[PROBLEM DESCRIPTION]
Comb the records below for the string "computer" and copy each line where it turns up.

== Segment start ==

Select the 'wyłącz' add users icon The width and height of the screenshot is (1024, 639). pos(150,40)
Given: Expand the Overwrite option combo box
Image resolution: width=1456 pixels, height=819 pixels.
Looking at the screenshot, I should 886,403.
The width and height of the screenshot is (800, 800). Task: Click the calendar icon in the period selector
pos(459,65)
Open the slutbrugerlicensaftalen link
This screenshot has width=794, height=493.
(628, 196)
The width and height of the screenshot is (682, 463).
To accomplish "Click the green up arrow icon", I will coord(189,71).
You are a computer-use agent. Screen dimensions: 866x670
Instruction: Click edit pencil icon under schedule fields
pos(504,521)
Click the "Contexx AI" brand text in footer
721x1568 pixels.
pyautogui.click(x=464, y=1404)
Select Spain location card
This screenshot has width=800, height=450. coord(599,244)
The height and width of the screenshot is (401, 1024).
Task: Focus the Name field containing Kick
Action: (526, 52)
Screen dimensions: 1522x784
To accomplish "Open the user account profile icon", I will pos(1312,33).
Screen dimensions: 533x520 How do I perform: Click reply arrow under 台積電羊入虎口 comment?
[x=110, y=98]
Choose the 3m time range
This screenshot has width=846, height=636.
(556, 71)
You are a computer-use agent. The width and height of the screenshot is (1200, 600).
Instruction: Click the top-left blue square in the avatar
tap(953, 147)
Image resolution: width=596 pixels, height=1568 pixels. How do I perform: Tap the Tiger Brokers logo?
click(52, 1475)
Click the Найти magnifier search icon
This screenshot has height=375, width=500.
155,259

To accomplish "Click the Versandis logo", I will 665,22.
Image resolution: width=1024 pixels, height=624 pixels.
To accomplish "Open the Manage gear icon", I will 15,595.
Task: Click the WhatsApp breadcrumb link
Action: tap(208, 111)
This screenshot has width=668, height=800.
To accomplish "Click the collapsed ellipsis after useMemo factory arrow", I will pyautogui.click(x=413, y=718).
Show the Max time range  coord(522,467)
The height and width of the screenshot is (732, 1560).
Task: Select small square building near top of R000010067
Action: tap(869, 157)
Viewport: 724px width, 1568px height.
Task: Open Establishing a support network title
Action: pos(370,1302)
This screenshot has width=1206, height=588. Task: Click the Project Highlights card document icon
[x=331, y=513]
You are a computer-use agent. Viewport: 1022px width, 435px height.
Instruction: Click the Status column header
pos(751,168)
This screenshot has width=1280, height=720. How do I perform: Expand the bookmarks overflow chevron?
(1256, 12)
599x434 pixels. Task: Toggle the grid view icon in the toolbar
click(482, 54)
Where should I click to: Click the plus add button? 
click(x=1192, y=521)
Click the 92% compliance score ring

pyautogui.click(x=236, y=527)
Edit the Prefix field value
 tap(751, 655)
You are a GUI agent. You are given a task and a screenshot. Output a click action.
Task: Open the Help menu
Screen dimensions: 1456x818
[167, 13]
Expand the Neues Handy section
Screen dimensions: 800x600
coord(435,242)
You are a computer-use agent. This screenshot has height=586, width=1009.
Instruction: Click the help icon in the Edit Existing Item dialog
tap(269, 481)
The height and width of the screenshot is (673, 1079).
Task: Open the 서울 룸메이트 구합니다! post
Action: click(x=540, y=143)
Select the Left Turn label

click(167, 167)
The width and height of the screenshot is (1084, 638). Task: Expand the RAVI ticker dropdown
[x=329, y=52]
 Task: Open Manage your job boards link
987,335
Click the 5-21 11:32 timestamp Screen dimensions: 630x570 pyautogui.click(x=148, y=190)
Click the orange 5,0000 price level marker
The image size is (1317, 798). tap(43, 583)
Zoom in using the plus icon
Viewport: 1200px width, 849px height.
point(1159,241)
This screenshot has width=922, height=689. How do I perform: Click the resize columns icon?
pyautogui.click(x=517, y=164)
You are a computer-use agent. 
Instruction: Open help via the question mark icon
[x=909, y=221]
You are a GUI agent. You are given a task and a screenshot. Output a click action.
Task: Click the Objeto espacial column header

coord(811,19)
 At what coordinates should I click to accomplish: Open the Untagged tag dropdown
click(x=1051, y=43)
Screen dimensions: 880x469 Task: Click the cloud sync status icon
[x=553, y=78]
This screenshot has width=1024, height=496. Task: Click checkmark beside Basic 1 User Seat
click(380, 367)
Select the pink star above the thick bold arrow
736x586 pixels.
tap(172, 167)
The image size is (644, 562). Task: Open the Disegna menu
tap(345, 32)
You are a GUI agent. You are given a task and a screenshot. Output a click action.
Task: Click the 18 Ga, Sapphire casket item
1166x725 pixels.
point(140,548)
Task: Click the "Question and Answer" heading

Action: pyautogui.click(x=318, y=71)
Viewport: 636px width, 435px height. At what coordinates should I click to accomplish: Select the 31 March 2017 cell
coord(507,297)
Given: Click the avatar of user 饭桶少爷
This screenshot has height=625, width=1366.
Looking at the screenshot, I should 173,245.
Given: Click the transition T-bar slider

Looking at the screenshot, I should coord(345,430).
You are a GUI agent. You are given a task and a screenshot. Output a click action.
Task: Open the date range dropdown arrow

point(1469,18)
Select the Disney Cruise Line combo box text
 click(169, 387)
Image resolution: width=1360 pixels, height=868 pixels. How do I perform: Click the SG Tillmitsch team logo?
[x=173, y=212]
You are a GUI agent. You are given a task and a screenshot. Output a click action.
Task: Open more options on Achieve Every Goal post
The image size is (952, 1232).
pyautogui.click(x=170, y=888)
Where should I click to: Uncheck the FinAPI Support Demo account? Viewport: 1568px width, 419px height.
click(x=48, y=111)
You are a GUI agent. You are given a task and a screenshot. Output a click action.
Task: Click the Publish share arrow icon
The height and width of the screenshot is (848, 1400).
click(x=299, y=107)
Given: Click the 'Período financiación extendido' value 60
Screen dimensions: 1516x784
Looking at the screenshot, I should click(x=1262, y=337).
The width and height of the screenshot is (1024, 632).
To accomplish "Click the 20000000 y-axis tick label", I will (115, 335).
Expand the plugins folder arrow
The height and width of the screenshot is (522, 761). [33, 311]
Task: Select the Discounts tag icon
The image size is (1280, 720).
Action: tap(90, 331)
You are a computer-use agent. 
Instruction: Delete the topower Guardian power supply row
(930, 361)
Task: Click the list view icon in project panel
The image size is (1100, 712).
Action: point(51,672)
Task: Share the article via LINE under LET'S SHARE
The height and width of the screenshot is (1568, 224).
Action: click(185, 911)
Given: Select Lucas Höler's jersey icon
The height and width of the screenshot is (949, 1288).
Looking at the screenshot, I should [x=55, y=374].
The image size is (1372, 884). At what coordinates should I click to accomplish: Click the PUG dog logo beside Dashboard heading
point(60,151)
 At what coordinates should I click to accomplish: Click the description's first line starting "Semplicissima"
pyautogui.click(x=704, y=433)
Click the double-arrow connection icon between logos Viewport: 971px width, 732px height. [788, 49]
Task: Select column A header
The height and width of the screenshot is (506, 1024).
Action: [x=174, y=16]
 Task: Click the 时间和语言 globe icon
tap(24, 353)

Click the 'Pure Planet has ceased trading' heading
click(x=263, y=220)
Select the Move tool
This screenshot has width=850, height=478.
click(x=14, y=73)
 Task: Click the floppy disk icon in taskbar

== Segment end ==

[ANSWER TO THIS PROBLEM]
You are a computer-use agent. Screen dimensions: 866x670
You are a computer-use agent. The width and height of the screenshot is (1200, 600).
You are a computer-use agent. Viewport: 1022px width, 435px height.
You are a computer-use agent. This screenshot has height=586, width=1009.
You are a computer-use agent. 
You are a computer-use agent. 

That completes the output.